1. `seen = set()`: Creates an empty set named `seen` to keep track of numbers that have already appeared in rows, columns, and 3x3 blocks.

2. Two nested loops `for i in range(9)` and `for j in range(9)` iterate through each cell of the 9x9 board.

3. `number = board[i][j]`: Stores the current cell's value in the variable `number`.

4. `if number != ".":`: Checks if the cell is not empty (a dot indicates an empty cell in this context).

5. `row = str(number) + "row" + str(i)`: Creates a string like `1row0` to indicate that the number 1 is in row 0.

6. `column = str(number) + "column" + str(j)`: Creates a string like `1column0` to indicate that the number 1 is in column 0.

7. `block = str(number) + "block" + str(i / 3) + "/" + str(j/3)`: Creates a string like `1block0/0` to indicate that the number 1 is in the top-left 3x3 block.

8. `if row in seen or column in seen or block in seen:`: Checks if any of these strings already exist in the `seen` set. If so, the board is not valid and the function returns `False`.

9. `seen.add(row)`, `seen.add(column)`, `seen.add(block)`: Adds the newly created strings to the `seen` set so that they can be checked against future cells.

10. If all cells are valid, the function returns `True`, indicating a valid Sudoku board.

### Big O Analysis

Assuming `n` is the side length. We have a double for-loop so that is at least `O(n^2)`. Inside the nested loops, the operations (like adding to a set, creating strings, and checking for membership in a set) are `O(1)` operations. Therefore, the overall runtime is `O(n^2)`.

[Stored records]
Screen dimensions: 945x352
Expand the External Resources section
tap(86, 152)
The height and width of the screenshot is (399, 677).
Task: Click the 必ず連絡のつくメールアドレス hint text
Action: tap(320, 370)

* [LIST OF TASKS]:
1. List the operations that the Sudoku code explanation above identifies as O(1) operations inside the nested loops.
2. Translate this sentence from the Sudoku code explanation above into Spanish: "We have a double for-loop so that is at least `O(n^2)`."

* [ANSWERS TO EACH TASK]:
1.
- Adding to a set
- Creating strings
- Checking for membership in a set

2. Tenemos un doble bucle for, por lo que es al menos `O(n^2)`.